Big Data is a big deal. We currently live in an age where information is everywhere, and data is exponentially growing at a rapid pace. This data has the potential to enable machine-assisted decision making, automation and business optimization, essentially setting the groundwork for digital transformation.

Yet 60% of global data and analytics decision makers say their company is sitting on 100 terabytes of data or more and are struggling to keep up with the overflowing amount of information. Studies have shown that 80% of the world’s data is unstructured, and remains locked within Enterprise Information Management (EIM) systems. Unstructured data encompasses information that is continuously produced by various sources from social media, IoT and smart devices, emails, voicemails, presentations, legal depositions, web pages, videos, and more.

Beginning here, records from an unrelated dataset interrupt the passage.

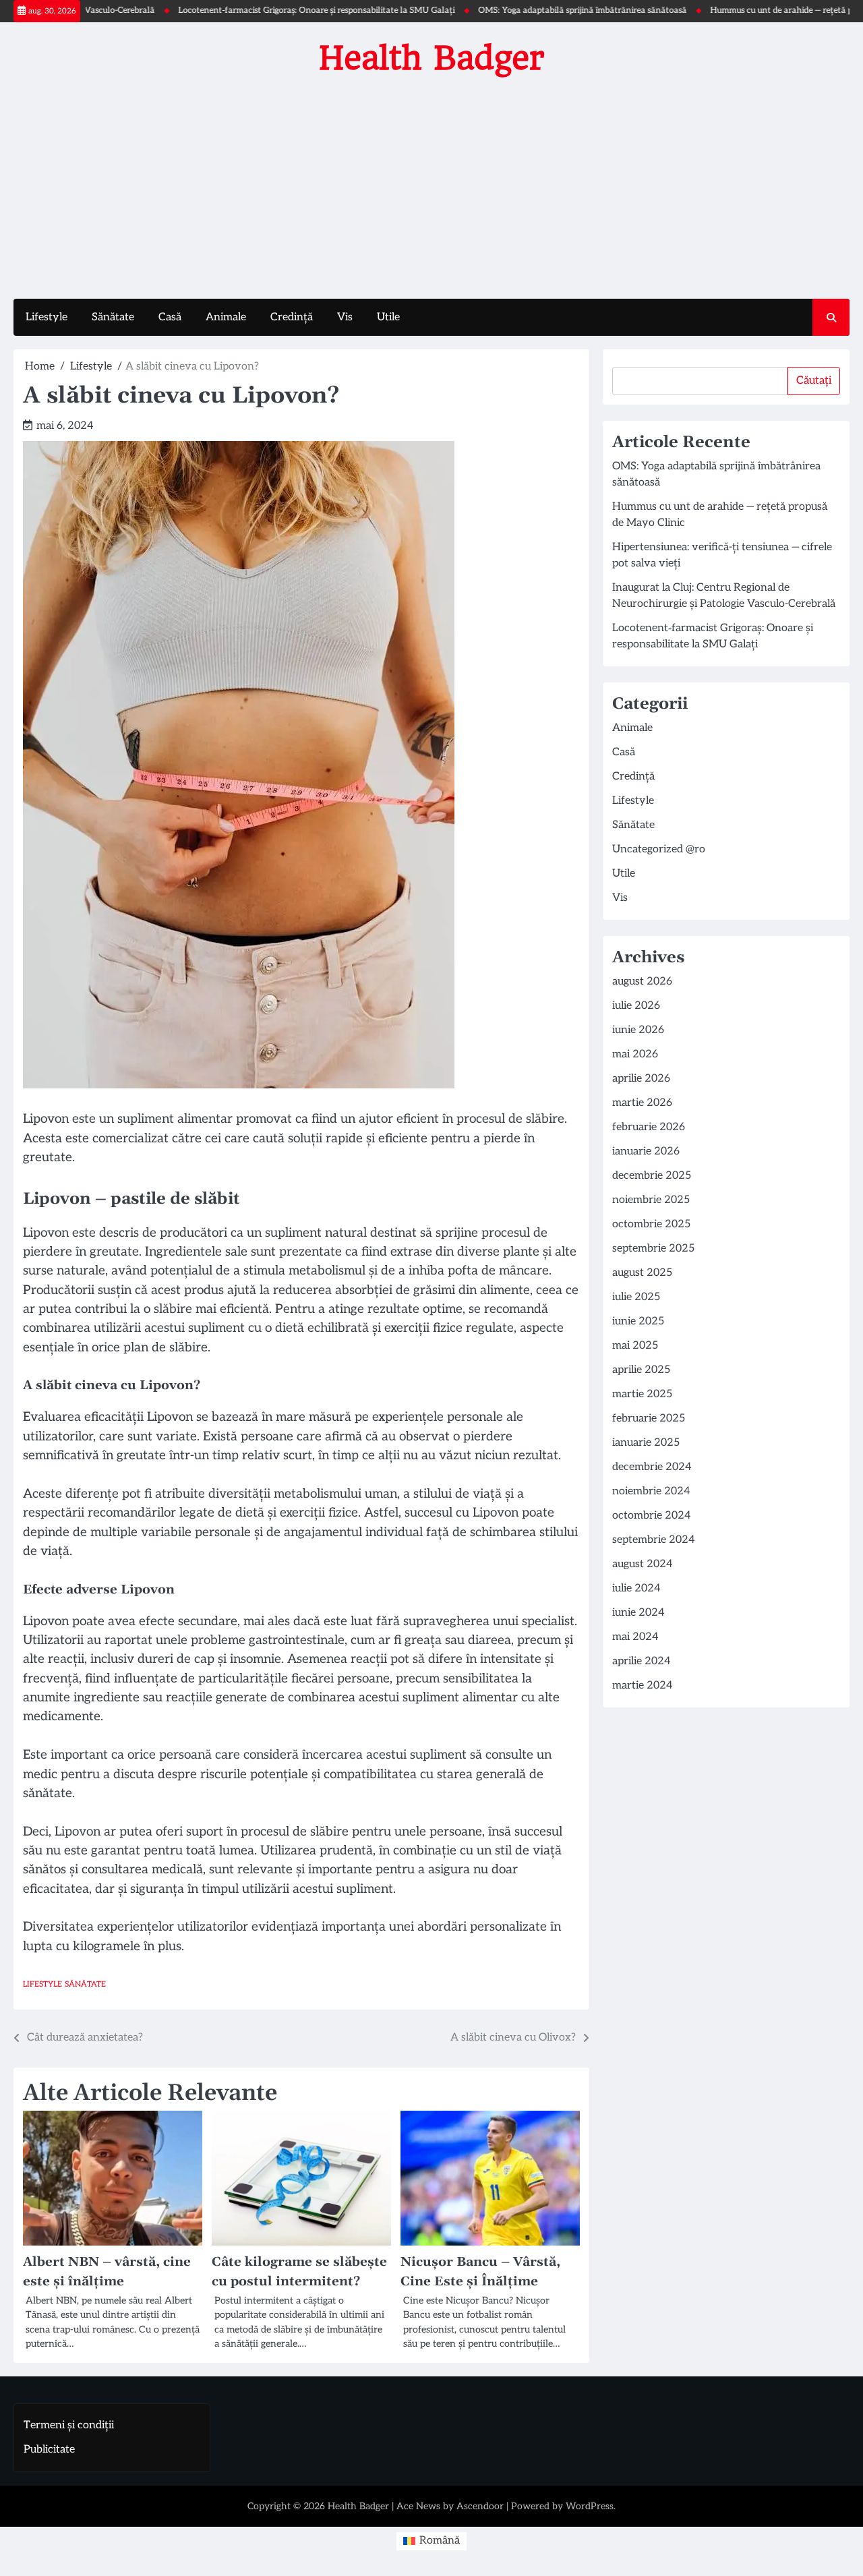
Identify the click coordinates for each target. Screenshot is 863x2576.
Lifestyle (46, 317)
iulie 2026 (636, 1005)
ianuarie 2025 (646, 1442)
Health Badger (432, 58)
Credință (291, 317)
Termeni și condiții (69, 2425)
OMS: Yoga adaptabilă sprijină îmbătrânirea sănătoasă (534, 10)
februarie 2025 (648, 1418)
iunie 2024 (638, 1612)
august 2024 (642, 1564)
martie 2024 (642, 1685)
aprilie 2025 (641, 1370)
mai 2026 (635, 1054)
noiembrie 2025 (651, 1200)
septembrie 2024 (653, 1539)
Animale (226, 317)
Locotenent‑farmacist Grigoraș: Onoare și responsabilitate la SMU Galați (268, 10)
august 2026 (642, 981)
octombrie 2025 (651, 1224)
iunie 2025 (638, 1321)
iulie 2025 (636, 1297)
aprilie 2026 (641, 1078)
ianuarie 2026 (646, 1151)
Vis (345, 317)
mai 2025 (635, 1345)
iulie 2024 (636, 1588)
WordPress (590, 2506)
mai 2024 (635, 1637)
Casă (169, 317)
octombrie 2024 (651, 1515)
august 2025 (642, 1272)
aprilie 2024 (641, 1661)
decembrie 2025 (651, 1175)
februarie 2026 (648, 1127)
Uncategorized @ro (658, 849)
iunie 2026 (638, 1030)
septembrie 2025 (653, 1248)
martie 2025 (642, 1394)
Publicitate (49, 2449)
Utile (388, 317)
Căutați (813, 380)
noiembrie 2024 (651, 1491)
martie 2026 (642, 1102)
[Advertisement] (431, 184)
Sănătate (113, 317)
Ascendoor (480, 2506)
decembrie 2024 (652, 1467)
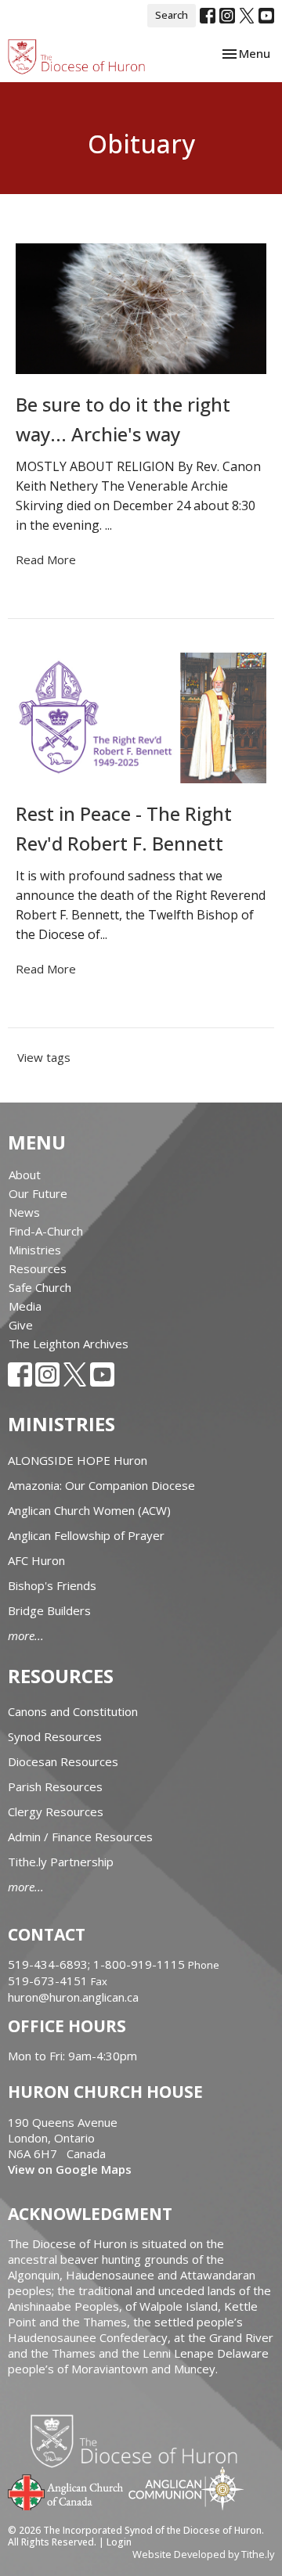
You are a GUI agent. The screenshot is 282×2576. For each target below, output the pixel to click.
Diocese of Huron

Unstructured content, on its own, or paired with structured data, can be put to work to refine a business’s strategy. But a major challenge that enterprises are struggling with today is first, understanding the complexity and volume of data that their business generates and second, knowing what to do with it.

Unlocking the value of unstructured data

The unstructured data being generated every day inside and outside businesses holds targeted, specific intelligence that is unique and valuable, and can be used to find the keys to current and future business drivers. By ignoring Big Data, businesses are unable to derive actionable insights that can lead to tangible outcomes. But done correctly, intelligent corporations can turn this huge stash of dusty data into richer insights and make data-driven decisions, while reducing cost and staying ahead of the competition.

Data can be collected, fed into other applications, algorithms applied, information exchanged through deep learning and insights discovered to improve decision-making. For example, asset-intensive industries can put their data to work in the form of predictive maintenance and resource scheduling. Data can inform HR departments on hiring analysis to fill roles with the best candidates. Algorithms can be applied to help find ways to retain top talent based on measuring potential.

But for businesses to thrive in today’s dynamic digital landscape, they need the right tools to unlock data from every known channel, with access to insights that lies in the deepest depths of an enterprise. Advances in text analytics and machine learning are giving companies more power to cross-examine unstructured content, rather than leaving them to rely on intuition and gut instinct.

Practical AI: the right tools will bring positive outcomes

There’s no doubt that Artificial Intelligence (AI) is changing the world. And it’s changing the enterprise first – including some of the most paper-intensive industries such as healthcare, government and banking. Utilizing practical uses of AI, like text mining and AI-augmented capture, enables organizations to bring their data to life regardless of the source.

Text mining is a process that allows a machine to read unstructured textual data, which usually contains more valuable context and insights than its structured counterparts. With this technology, machines are able to learn to not only identify any mentions of people, places, things or events, but can also read written text and assign emotional tone to each of these mentions. Using the financial sector as an example, sophisticated analytics allows banks and financial organizations to spot and understand trends, like common product complaints or frequently asked questions.

AI-augmented capture takes text mining a step further by capturing and interpreting content locked in documents, be them in paper form, scanned in, or in your digital files. It then uses AI to tread and understand the content in documents, classifying them more effectively, so that they then can be automatically routed to the right people, with the right priority level and in compliance with the sensitivity of the information in the document. For example, government entities and large enterprises struggle to grapple with the pure volume of incoming information as part of critical operations, from onboarding, invoicing, claims, customer correspondence, and more. But these tools largely reduce the need for error-prone, time-consuming manual intervention for all processes.

Using the right tools can provide visibility into what customers are valuing at that moment and allows organizations to identify new product categories or business opportunities. By deploying these practical uses of AI and analytics, organizations will shift from being data-driven to insights-driven, which has become an absolute must for companies to keep up with competition in the modern day and age of the digital revolution.